What this task involves:
Would you reproduce the entries that follow exactly as they appear?
Start of Block
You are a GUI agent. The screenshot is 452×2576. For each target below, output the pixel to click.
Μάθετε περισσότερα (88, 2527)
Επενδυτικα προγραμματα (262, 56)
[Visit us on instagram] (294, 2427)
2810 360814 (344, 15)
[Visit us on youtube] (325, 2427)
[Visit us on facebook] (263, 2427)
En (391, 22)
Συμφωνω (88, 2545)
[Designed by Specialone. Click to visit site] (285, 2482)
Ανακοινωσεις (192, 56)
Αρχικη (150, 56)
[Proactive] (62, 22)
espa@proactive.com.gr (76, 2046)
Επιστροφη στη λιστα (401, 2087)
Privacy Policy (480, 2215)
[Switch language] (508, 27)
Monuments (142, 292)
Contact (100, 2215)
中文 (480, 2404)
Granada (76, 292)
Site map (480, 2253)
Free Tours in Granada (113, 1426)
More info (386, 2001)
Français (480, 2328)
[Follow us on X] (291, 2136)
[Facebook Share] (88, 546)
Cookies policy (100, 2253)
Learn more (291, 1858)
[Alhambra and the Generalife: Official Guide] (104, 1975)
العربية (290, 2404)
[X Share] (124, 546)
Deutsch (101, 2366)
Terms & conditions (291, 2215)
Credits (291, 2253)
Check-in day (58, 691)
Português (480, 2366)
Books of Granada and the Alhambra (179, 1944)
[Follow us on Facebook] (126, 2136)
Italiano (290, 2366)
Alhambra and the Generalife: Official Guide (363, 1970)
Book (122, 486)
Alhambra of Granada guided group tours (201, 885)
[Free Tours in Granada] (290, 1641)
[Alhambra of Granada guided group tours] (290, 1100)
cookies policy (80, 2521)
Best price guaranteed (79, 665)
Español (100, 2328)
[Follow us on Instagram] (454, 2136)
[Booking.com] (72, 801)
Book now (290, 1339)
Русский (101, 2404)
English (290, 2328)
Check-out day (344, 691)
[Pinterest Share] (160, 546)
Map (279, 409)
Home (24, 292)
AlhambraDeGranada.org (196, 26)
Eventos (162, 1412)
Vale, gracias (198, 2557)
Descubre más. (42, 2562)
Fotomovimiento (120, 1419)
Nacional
End of Block
Task answer:
You are a GUI agent. The screenshot is 452×2576. For each target below, output the pixel to click.
Μάθετε περισσότερα (88, 2527)
Επενδυτικα προγραμματα (262, 56)
[Visit us on instagram] (294, 2427)
2810 360814 (344, 15)
[Visit us on youtube] (325, 2427)
[Visit us on facebook] (263, 2427)
En (391, 22)
Συμφωνω (88, 2545)
[Designed by Specialone. Click to visit site] (285, 2482)
Ανακοινωσεις (192, 56)
Αρχικη (150, 56)
[Proactive] (62, 22)
espa@proactive.com.gr (76, 2046)
Επιστροφη στη λιστα (401, 2087)
Privacy Policy (480, 2215)
[Switch language] (508, 27)
Monuments (142, 292)
Contact (100, 2215)
中文 (480, 2404)
Granada (76, 292)
Site map (480, 2253)
Free Tours in Granada (113, 1426)
More info (386, 2001)
Français (480, 2328)
[Follow us on X] (291, 2136)
[Facebook Share] (88, 546)
Cookies policy (100, 2253)
Learn more (291, 1858)
[Alhambra and the Generalife: Official Guide] (104, 1975)
العربية (290, 2404)
[X Share] (124, 546)
Deutsch (101, 2366)
Terms & conditions (291, 2215)
Credits (291, 2253)
Check-in day (58, 691)
Português (480, 2366)
Books of Granada and the Alhambra (179, 1944)
[Follow us on Facebook] (126, 2136)
Italiano (290, 2366)
Alhambra and the Generalife: Official Guide (363, 1970)
Book (122, 486)
Alhambra of Granada guided group tours (201, 885)
[Free Tours in Granada] (290, 1641)
[Alhambra of Granada guided group tours] (290, 1100)
cookies policy (80, 2521)
Best price guaranteed (79, 665)
Español (100, 2328)
[Follow us on Instagram] (454, 2136)
[Booking.com] (72, 801)
Book now (290, 1339)
Русский (101, 2404)
English (290, 2328)
Check-out day (344, 691)
[Pinterest Share] (160, 546)
Map (279, 409)
Home (24, 292)
AlhambraDeGranada.org (196, 26)
Eventos (162, 1412)
Vale, gracias (198, 2557)
Descubre más. (42, 2562)
Fotomovimiento (120, 1419)
Nacional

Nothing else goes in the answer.